CHARLOTTE -- A Charlotte woman is looking for answers after animal control told her she has to get rid of her pet emu.
She's had the bird legally for nearly a decade, but now, she says she has 30 days to get it off her property.
"She's like a dog to me, she's like a dog,” Shellie Pincay said.
But her neighbors think the emu, Kayala, is a nuisance.
"It's bound to cause environmental problems, health problems,” neighbor Willie Williams said.
Williams says rats are drawn to the neighborhood by the emu's food. He's called animal control several times to complain.
"They usually eat all of their food, and there's usually none left to spill over,” Pincay said.
She says the emu is harmless, it rarely makes noise and it never gets out of the yard.
"This bird is in three or four six-foot fences. She can't fly. All she can do is run,” Pincay said.
That's why she says she was shocked when an animal control officer showed up at her door, saying she had to get rid of her pet.
Pincay says the bird is now considered an exotic animal, which is forbidden by city code.
But for years, she received permit after permit to legally keep the emu as livestock.
"I don't know what's changed, why all of sudden I can't have her,” Pincay said.
The emu was always considered an exotic animal up until a couple of decades ago when its meat became more popular.
Now, according to the owner of an emu farm, it can fall under both categories.

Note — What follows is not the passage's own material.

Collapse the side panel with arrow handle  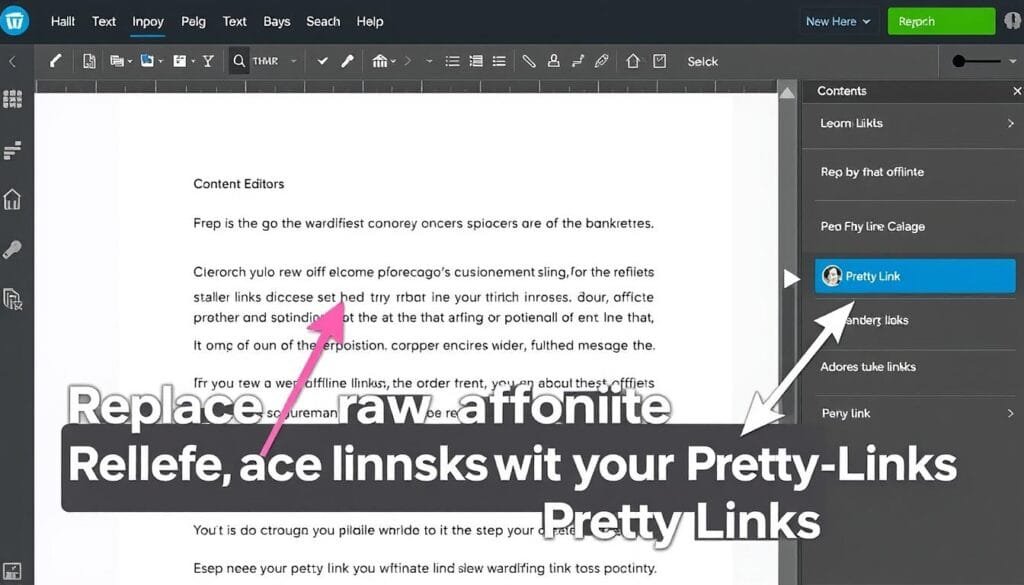[791, 278]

"If you use them for livestock purposes, then yeah, it's livestock. But if it's in a zoo, then it would be considered an exotic animal,” said Rosie Jones, owner of Oakridge Farm in Gastonia.
Pincay's neighbor says he's relieved animal control is acting on his complaints.
"The problems will be solved once that animal is removed from that particular property,” Williams said.
But Pincay says she won't back down.
"If I had to, I would go to jail,” she said.
News 14 reached out to animal control, but the officers in charge of this case weren't available to comment.